Needless to say drug companies who reap excessive profits from these expensive drugs are ecstatic at the notion of lowered copays, anticipating an increase in utilization. 

The article notes that these patent holding companies take advantage

Such drugs account for only 1 percent of total drug use, but 17 percent of drug spending by private insurers, according to IMS Health.

And costs are soaring as more such drugs come to market and as manufacturers raise prices.
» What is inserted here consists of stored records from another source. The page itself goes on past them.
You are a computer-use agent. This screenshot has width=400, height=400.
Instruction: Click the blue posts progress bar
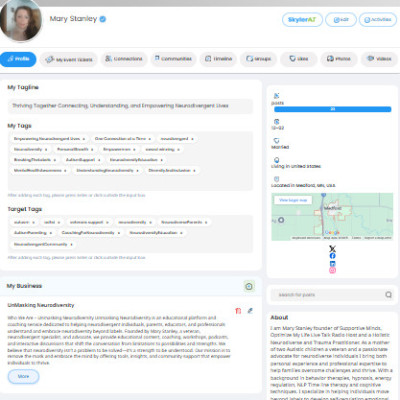pos(332,109)

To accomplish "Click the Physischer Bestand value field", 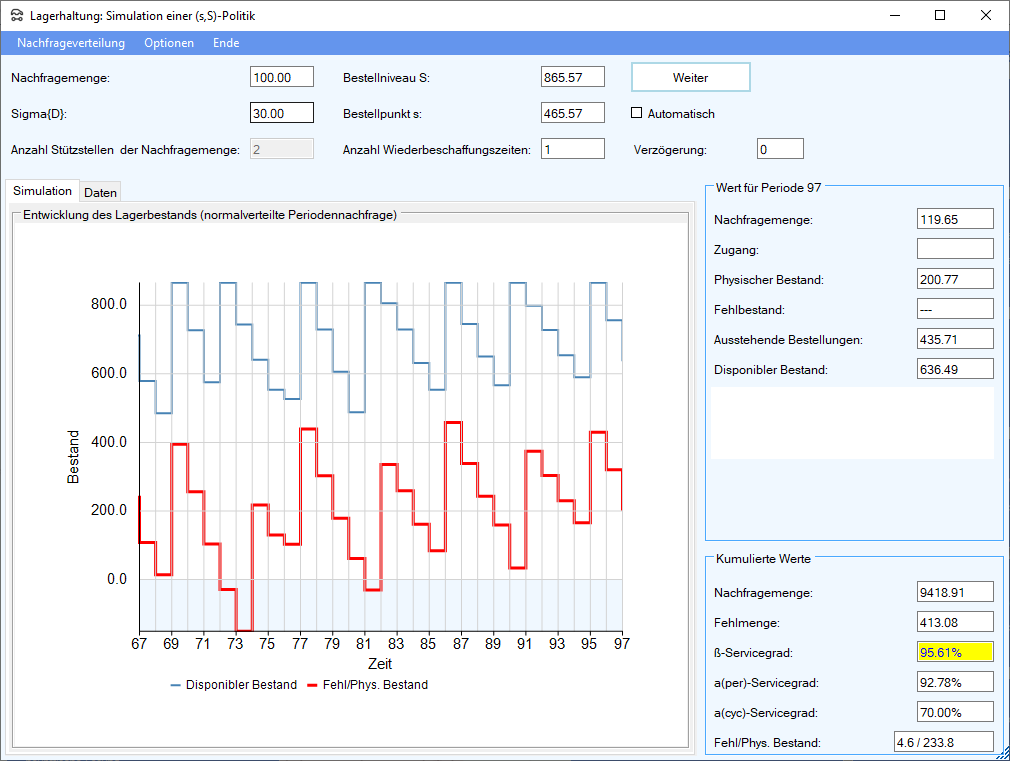I will [954, 279].
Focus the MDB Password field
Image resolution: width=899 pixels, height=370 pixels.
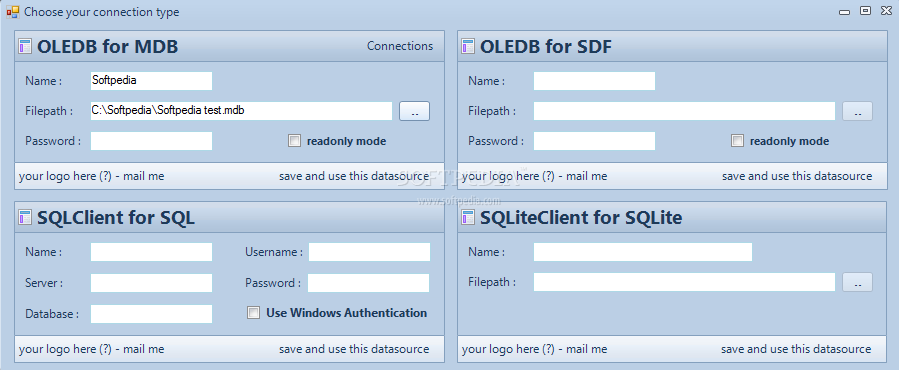pyautogui.click(x=151, y=141)
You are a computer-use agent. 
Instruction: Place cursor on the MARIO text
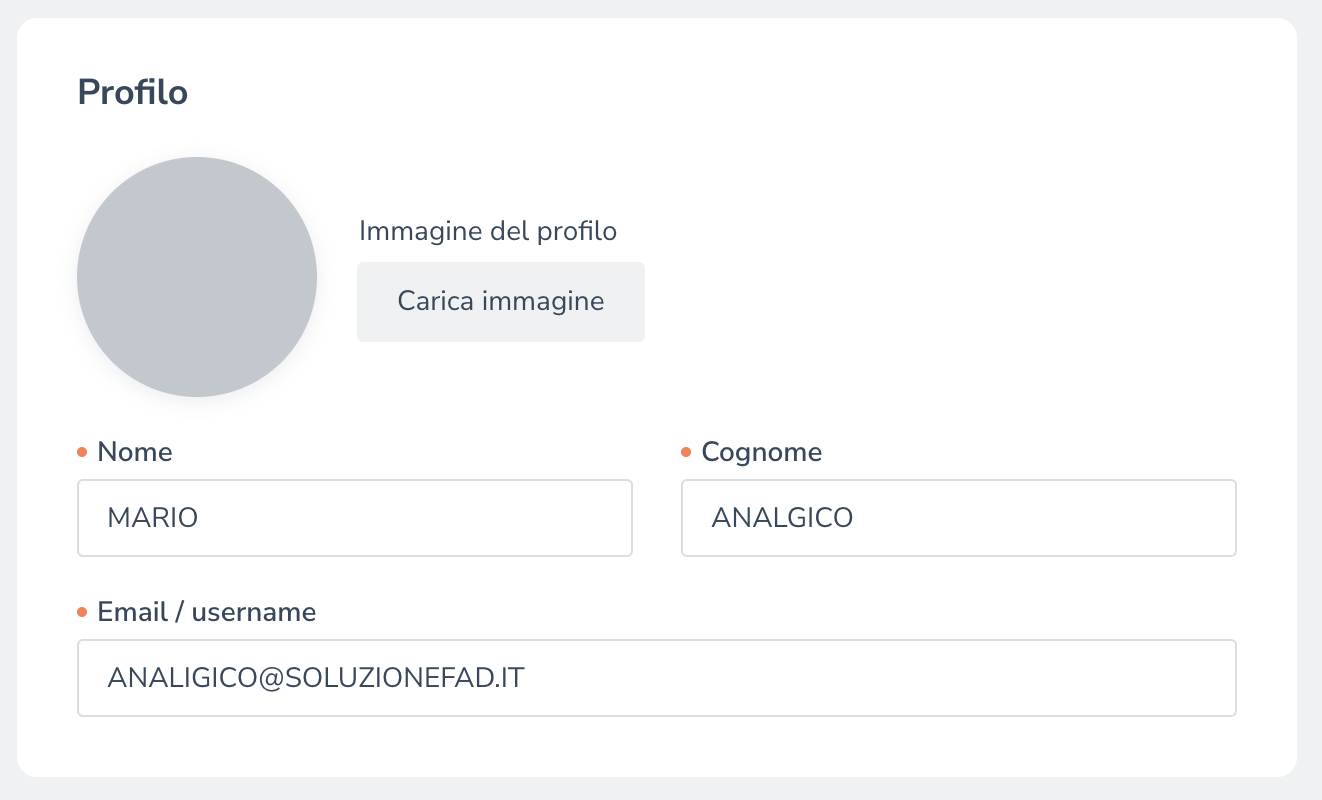tap(153, 518)
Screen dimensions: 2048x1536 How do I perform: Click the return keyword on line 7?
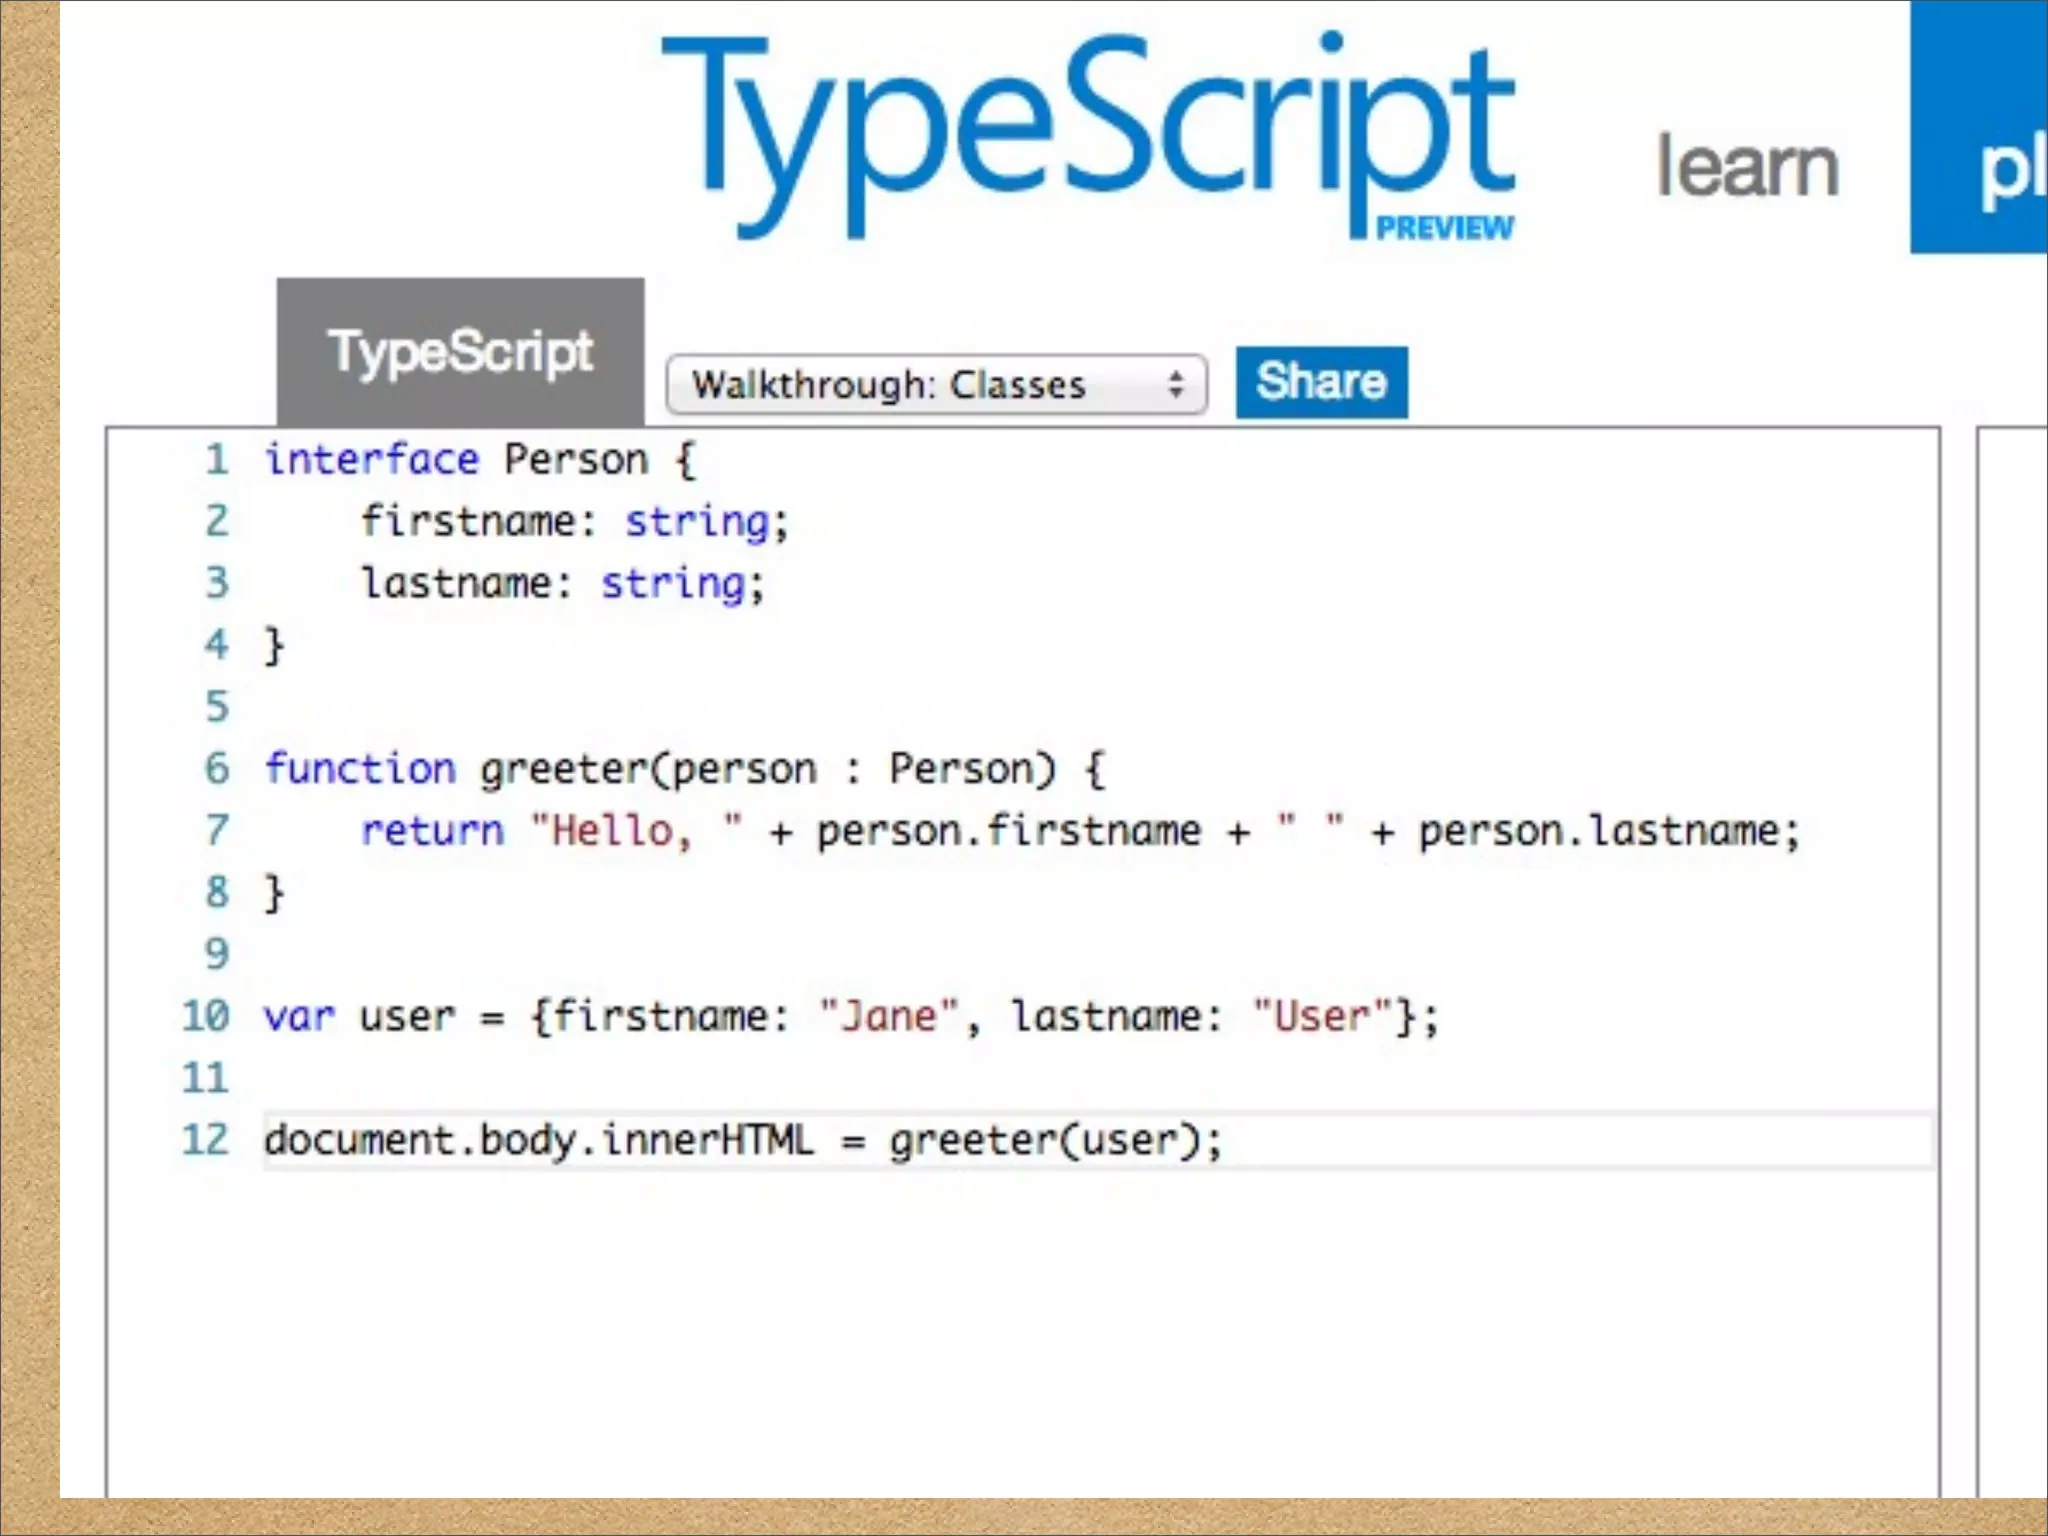coord(432,831)
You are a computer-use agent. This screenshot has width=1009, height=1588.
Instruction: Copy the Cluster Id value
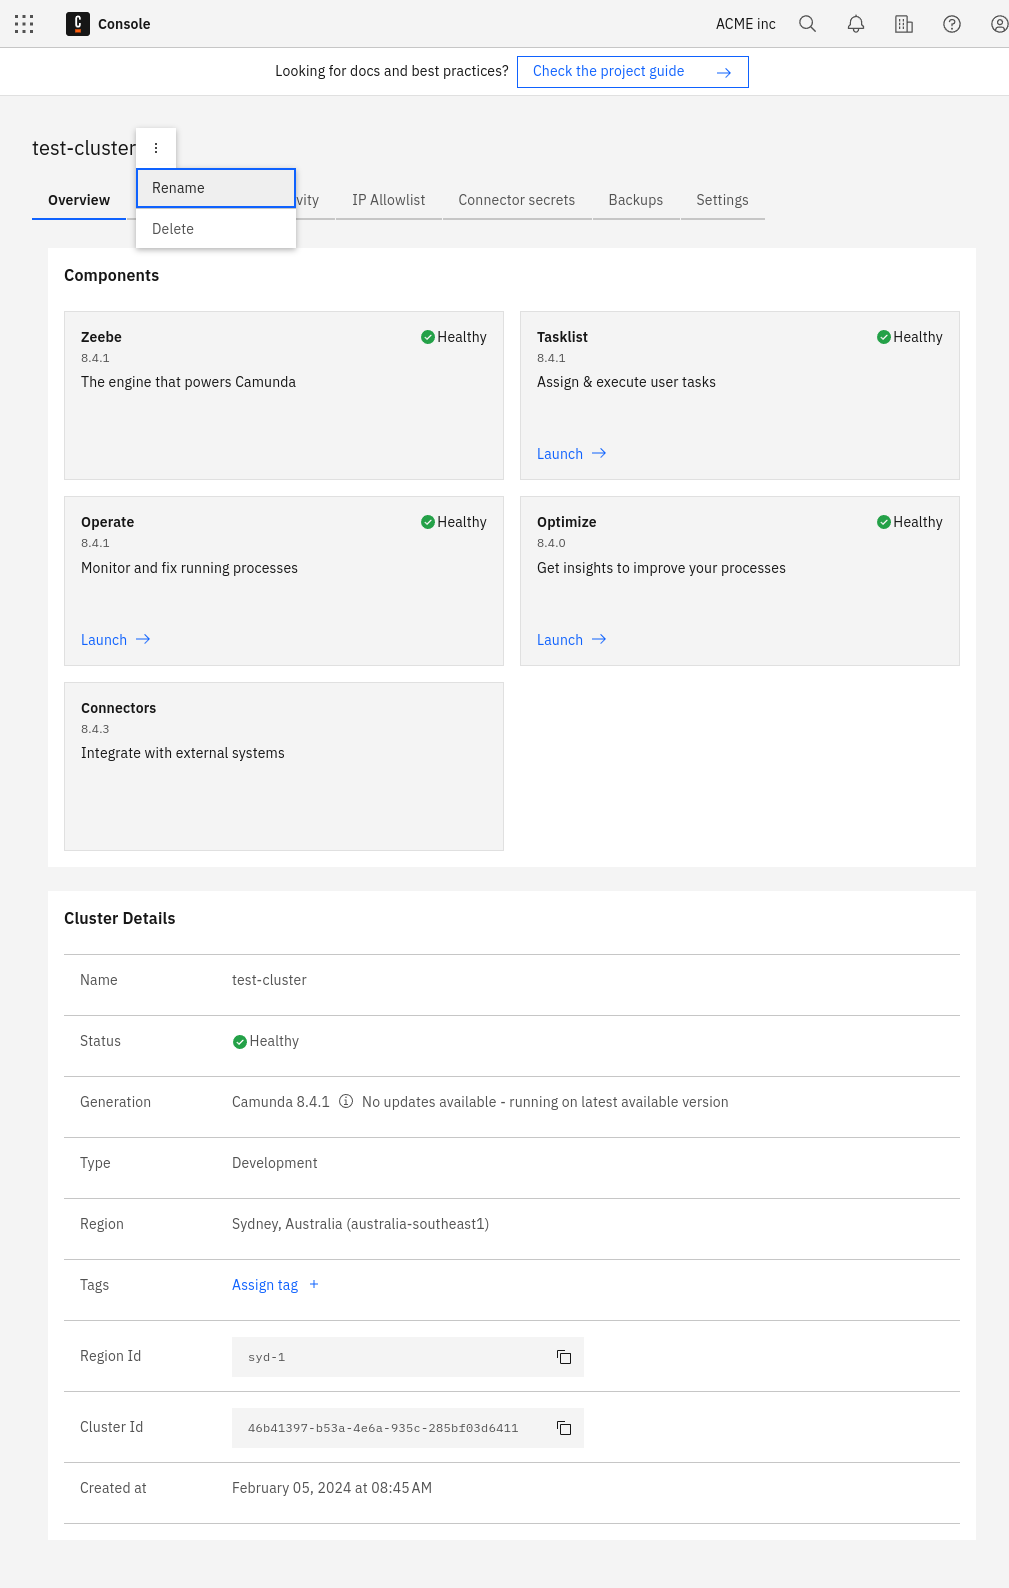564,1428
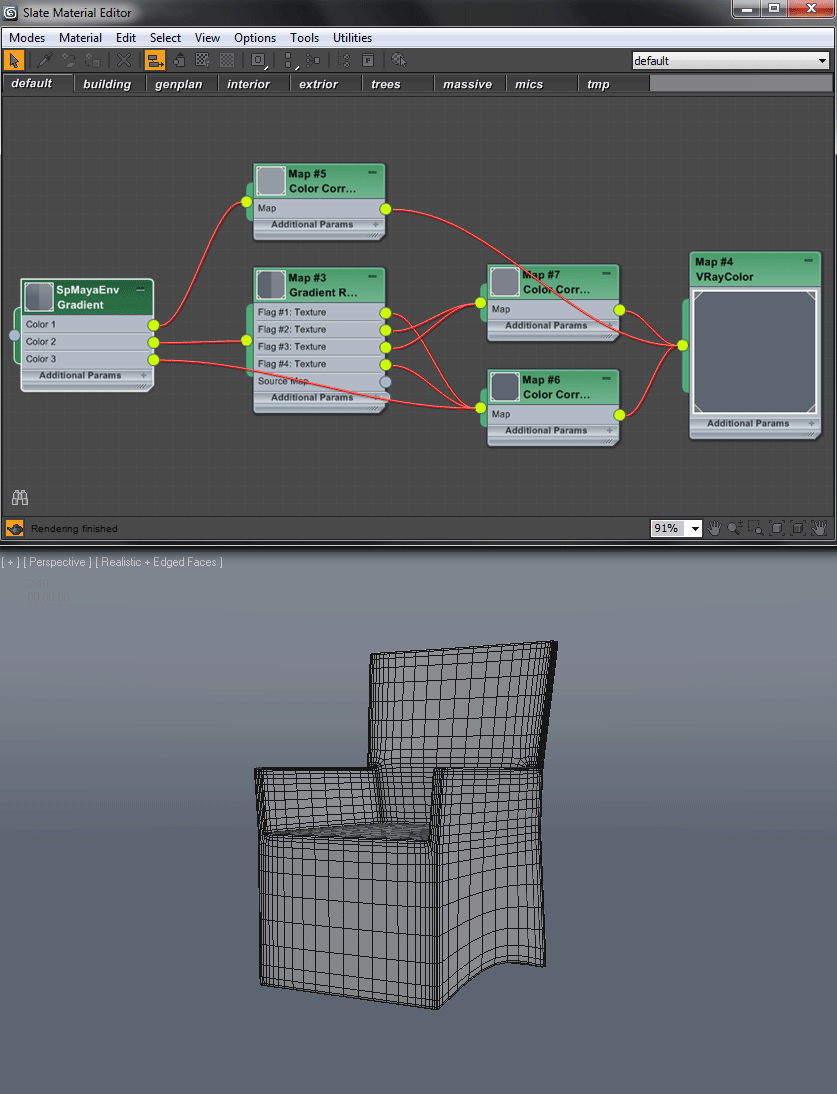
Task: Click the Delete Selected X icon
Action: (124, 61)
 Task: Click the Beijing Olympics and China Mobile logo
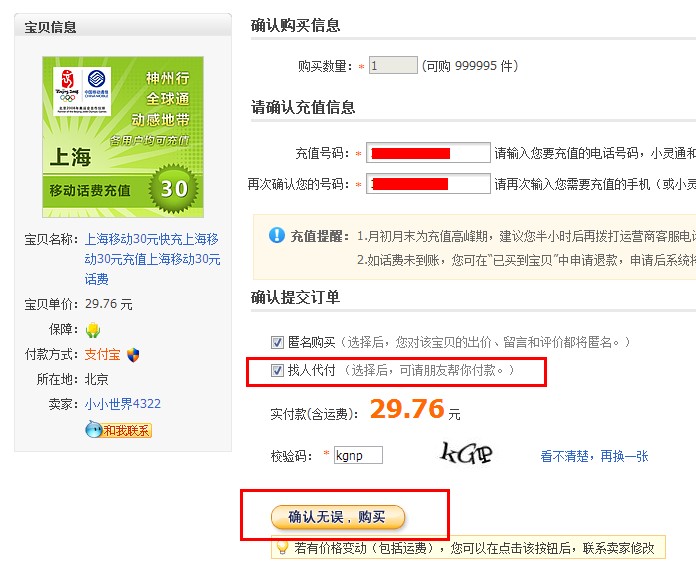click(82, 91)
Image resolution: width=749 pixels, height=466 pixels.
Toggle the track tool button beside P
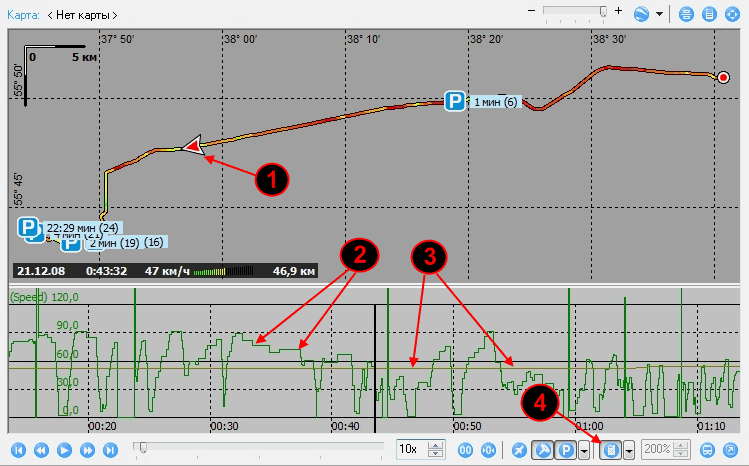tap(543, 450)
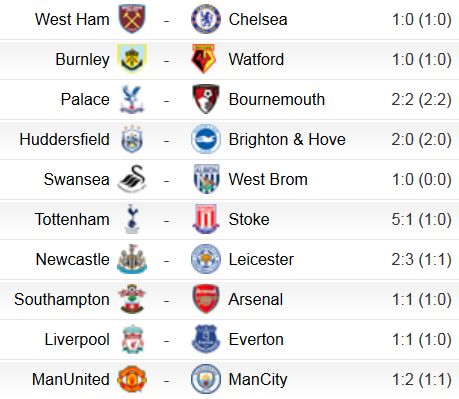This screenshot has height=399, width=459.
Task: Click the Burnley club crest
Action: click(132, 59)
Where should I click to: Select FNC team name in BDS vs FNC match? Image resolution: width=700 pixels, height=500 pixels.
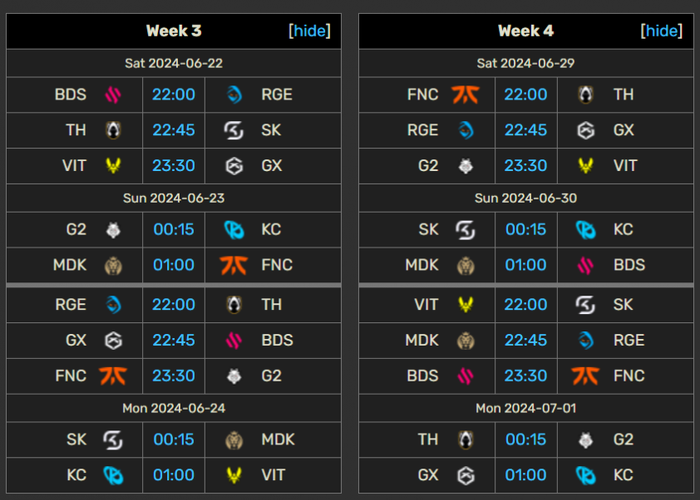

In 2010, spending on specialty drugs jumped 17.4 percent, compared with only 1.1 percent for other drugs, according to Medco Health Solutions, a pharmacy benefits manager that merged this month with Express Scripts.

Medicynical Note:  The issue here is monopoly, and not the board game.  Our government in hopes of spurring “innovation” provides a generation long monopoly to drug manufacturers who develop  new drugs.  In the past such exclusivity was used judiciously  by drug companies.  Prices for patented agents were high but not so high that they were unaffordable.

In the late 80’s and early 90’s, after the passage of the  Dole-Bayh act, manufacturers were allowed to take private new drug advances developed at universities with government funds.  Everyone, the researchers, the universities and the drug companies became owners of the patent and drove the price of advances up.  More entities on the patent means more people wanting a share of the profits.

The free for all has indeed resulted in new drugs, some very effective, the medication cited for hemophilia and imatinib mesylate (Gleevec) for chronic myelogenous leukemia for example.  But the patent protection afforded  allows companies to apply monopoly pricing to their agents.

Before the 90’s no drug approached a yearly cost of even 1/3 the median U.S. income.  Now on a regular basis for a variety of serious illnesses, drug companies price their agents in the range of $100,000/year and more.  An amount that is almost twice the U.S. median income.  It should be noted that just a few of these new drugs are major advances.  Most offer an incremental benefit  for a small proportion of the patients treated.  But all are marketed to desperate patients willing to try anything to ameliorate their symptoms and/or live longer

The irony is that we’ve developed a new medication “system” that we can’t afford.  Insurers, patients and our government are going broke trying to accommodate drug company pricing. 

It’s a little like trees falling in the woods.  If you have a drug that you can’t afford, is there really a drug?